Stored data entries
■ ■ ■ ■ ■ ■ ■

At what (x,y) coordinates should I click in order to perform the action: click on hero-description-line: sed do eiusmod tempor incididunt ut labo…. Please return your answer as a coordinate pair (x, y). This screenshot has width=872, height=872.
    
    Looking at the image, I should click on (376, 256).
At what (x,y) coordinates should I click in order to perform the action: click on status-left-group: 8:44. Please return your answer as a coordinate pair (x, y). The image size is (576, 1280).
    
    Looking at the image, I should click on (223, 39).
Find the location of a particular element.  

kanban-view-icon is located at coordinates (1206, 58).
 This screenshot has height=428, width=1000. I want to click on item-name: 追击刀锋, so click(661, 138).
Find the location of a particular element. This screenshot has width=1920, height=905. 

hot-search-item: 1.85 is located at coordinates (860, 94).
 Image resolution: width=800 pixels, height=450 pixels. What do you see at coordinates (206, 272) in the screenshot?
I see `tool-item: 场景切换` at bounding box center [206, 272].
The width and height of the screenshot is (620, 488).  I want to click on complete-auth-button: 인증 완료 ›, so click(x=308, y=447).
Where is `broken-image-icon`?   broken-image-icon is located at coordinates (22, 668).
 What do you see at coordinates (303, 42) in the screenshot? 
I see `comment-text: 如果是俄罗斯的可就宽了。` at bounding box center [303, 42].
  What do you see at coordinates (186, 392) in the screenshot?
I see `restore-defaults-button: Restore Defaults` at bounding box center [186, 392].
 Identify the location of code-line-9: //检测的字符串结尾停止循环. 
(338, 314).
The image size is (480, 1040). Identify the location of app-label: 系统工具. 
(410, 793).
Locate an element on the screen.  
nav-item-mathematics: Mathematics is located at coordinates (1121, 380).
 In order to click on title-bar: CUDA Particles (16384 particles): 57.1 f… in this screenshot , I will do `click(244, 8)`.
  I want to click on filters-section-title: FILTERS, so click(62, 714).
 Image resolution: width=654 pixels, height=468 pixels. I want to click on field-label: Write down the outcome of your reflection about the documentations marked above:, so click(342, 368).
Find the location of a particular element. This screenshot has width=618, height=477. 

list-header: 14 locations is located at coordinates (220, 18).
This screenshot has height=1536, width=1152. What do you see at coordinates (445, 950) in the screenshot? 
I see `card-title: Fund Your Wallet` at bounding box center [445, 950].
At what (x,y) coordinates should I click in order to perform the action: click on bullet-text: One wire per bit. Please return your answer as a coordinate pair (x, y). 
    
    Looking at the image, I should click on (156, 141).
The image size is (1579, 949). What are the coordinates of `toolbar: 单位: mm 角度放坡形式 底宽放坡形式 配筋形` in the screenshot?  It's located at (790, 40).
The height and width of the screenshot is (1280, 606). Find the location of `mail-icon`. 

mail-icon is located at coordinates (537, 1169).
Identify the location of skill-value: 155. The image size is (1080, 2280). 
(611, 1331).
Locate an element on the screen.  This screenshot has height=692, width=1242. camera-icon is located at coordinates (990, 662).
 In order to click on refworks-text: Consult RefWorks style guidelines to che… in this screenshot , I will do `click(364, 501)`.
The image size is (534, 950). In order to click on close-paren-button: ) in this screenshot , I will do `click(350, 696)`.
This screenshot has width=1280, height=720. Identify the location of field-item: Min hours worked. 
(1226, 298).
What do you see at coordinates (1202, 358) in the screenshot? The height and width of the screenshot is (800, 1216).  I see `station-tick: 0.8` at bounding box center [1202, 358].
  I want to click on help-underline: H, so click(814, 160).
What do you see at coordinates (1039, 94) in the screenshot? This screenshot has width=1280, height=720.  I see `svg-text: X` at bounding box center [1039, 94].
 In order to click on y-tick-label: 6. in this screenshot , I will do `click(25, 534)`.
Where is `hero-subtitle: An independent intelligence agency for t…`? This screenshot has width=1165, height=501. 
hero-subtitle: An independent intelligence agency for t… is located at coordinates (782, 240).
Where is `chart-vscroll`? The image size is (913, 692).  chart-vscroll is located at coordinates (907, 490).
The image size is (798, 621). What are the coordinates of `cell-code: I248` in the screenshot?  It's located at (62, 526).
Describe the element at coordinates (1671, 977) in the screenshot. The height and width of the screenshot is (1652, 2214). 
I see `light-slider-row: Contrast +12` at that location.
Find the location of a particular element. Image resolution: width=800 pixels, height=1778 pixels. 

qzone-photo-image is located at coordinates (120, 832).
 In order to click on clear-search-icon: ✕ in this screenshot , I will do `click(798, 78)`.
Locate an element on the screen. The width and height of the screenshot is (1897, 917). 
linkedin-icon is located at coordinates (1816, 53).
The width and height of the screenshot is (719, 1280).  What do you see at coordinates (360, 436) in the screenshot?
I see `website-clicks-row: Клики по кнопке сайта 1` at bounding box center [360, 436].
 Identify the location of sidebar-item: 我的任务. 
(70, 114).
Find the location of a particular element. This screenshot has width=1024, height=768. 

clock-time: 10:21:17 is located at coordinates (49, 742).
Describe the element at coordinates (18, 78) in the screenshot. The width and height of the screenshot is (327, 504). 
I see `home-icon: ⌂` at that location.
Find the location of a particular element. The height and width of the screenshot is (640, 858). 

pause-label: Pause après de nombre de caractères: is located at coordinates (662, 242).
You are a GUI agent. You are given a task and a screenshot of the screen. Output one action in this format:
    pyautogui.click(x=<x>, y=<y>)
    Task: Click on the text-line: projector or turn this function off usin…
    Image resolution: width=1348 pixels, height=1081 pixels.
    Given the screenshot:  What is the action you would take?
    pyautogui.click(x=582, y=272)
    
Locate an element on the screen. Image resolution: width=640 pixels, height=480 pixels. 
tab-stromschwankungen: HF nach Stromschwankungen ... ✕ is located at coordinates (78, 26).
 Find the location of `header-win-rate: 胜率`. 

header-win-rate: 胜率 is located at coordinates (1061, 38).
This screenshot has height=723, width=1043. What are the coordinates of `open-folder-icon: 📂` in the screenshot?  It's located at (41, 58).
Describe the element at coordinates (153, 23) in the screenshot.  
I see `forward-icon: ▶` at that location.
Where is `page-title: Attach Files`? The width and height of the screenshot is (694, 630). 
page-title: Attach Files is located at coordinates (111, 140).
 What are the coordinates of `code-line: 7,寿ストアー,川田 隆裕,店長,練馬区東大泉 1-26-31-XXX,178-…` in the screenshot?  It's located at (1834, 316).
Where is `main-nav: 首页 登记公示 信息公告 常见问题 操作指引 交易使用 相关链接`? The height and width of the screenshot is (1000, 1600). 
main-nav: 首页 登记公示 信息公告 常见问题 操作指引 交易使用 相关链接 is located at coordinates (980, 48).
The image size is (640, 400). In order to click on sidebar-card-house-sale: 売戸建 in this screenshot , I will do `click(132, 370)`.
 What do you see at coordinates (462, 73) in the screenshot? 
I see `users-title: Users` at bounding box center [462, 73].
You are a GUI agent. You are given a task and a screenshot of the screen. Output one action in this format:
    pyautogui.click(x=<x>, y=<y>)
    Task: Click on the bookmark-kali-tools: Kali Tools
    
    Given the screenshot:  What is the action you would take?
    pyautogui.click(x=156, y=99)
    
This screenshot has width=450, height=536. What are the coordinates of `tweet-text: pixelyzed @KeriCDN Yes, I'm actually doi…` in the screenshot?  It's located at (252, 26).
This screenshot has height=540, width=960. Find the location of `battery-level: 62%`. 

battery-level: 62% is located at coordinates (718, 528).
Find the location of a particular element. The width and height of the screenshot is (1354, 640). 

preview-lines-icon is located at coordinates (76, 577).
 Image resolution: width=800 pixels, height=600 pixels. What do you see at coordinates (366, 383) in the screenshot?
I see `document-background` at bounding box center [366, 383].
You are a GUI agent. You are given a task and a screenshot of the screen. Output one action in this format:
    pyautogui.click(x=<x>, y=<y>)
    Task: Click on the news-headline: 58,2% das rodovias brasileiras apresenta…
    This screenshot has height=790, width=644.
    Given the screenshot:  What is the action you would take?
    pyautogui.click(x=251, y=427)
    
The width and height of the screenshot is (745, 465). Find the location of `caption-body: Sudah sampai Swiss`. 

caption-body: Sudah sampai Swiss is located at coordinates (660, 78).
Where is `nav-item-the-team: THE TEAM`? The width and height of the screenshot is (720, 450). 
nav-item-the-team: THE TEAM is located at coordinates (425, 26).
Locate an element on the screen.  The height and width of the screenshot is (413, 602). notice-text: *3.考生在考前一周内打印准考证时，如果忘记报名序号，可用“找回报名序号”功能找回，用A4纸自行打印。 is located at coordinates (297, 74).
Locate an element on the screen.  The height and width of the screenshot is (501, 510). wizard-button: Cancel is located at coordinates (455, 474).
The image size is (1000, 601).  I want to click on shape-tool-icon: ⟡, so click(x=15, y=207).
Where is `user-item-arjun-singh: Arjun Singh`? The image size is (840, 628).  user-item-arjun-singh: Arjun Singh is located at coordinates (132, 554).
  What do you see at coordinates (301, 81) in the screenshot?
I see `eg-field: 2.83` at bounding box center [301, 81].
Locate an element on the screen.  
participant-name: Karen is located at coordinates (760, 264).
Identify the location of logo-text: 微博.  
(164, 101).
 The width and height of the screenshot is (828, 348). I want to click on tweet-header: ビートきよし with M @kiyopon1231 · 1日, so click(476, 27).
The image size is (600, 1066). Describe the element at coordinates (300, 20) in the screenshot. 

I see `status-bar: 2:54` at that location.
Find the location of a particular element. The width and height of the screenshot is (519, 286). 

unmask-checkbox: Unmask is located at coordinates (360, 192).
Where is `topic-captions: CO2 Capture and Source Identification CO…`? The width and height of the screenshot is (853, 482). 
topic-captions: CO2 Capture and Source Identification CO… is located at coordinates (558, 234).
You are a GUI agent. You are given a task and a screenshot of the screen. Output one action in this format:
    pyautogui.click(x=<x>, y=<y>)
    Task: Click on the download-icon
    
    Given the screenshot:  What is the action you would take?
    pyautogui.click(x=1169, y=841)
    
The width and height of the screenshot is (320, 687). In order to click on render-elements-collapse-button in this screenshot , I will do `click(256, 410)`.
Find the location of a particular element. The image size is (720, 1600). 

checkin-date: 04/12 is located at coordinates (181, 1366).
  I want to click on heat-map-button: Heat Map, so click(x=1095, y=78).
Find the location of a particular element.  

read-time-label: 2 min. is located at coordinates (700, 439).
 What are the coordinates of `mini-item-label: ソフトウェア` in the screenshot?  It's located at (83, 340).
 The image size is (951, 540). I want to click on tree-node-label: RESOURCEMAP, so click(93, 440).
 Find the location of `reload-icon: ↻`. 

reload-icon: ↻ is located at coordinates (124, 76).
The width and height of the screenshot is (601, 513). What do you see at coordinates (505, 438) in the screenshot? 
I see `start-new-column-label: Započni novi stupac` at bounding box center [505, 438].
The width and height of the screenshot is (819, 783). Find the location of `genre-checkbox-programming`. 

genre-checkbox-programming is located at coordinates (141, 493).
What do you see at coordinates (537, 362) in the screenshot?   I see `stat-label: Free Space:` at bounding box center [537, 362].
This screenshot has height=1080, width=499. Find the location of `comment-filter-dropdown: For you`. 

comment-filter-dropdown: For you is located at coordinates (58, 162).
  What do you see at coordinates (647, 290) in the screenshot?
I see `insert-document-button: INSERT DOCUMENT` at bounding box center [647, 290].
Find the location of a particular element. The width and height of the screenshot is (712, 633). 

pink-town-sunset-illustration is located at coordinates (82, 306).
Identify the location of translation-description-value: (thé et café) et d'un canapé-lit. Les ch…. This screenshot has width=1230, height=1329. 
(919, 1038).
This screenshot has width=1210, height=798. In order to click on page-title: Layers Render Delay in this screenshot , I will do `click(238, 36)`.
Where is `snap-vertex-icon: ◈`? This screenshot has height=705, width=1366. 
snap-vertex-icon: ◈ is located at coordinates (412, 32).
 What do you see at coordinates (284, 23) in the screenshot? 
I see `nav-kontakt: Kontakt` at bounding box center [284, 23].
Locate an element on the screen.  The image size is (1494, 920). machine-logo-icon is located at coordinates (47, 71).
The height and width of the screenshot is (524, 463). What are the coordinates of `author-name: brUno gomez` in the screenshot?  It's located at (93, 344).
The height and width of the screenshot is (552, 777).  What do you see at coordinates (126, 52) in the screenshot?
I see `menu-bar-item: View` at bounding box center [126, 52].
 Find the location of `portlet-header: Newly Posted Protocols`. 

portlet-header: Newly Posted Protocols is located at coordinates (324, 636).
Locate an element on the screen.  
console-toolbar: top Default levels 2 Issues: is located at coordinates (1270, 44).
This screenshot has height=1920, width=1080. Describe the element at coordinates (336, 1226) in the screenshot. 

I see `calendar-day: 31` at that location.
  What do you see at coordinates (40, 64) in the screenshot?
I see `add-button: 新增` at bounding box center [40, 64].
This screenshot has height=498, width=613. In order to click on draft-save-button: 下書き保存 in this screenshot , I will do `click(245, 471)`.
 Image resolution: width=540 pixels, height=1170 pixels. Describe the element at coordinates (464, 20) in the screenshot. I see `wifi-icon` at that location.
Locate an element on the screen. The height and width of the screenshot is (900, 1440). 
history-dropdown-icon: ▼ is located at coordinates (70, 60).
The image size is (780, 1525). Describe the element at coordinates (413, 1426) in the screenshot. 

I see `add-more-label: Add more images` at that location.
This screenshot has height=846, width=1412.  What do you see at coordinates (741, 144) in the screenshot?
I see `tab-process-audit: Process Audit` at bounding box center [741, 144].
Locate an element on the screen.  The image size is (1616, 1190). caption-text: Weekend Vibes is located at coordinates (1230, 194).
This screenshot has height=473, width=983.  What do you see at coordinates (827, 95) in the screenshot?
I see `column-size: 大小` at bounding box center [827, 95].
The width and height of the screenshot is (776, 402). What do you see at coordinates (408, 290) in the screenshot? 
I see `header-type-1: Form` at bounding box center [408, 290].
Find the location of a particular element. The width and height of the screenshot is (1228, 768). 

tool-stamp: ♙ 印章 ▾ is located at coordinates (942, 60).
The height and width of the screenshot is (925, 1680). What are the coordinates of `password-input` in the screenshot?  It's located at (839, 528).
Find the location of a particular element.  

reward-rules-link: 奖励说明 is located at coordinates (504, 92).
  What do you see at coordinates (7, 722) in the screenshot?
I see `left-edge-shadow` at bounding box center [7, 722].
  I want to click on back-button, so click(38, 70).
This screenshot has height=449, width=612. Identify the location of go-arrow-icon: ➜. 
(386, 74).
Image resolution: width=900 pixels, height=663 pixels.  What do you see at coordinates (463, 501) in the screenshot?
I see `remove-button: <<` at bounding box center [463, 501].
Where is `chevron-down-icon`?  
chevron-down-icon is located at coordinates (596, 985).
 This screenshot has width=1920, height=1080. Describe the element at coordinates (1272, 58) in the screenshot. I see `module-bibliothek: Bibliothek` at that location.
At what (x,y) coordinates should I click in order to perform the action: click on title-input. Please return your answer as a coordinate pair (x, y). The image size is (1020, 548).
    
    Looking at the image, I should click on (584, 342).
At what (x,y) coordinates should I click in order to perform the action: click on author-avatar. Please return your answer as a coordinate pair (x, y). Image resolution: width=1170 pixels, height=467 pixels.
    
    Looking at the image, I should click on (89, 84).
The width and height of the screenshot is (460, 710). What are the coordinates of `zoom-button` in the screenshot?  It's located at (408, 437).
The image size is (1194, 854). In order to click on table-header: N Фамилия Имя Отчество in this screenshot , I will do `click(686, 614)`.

■ ■ ■ ■ ■ ■ ■

**Job**
Please output everything from the line containing "coordinates (22, 668)." down to the line containing "center [186, 392]." as a JSON list of strings, one string per line, with blank lines left out.

**Result of the task**
[
  "Where is `broken-image-icon`?   broken-image-icon is located at coordinates (22, 668).",
  " What do you see at coordinates (303, 42) in the screenshot? ",
  "I see `comment-text: 如果是俄罗斯的可就宽了。` at bounding box center [303, 42].",
  "  What do you see at coordinates (186, 392) in the screenshot?",
  "I see `restore-defaults-button: Restore Defaults` at bounding box center [186, 392]."
]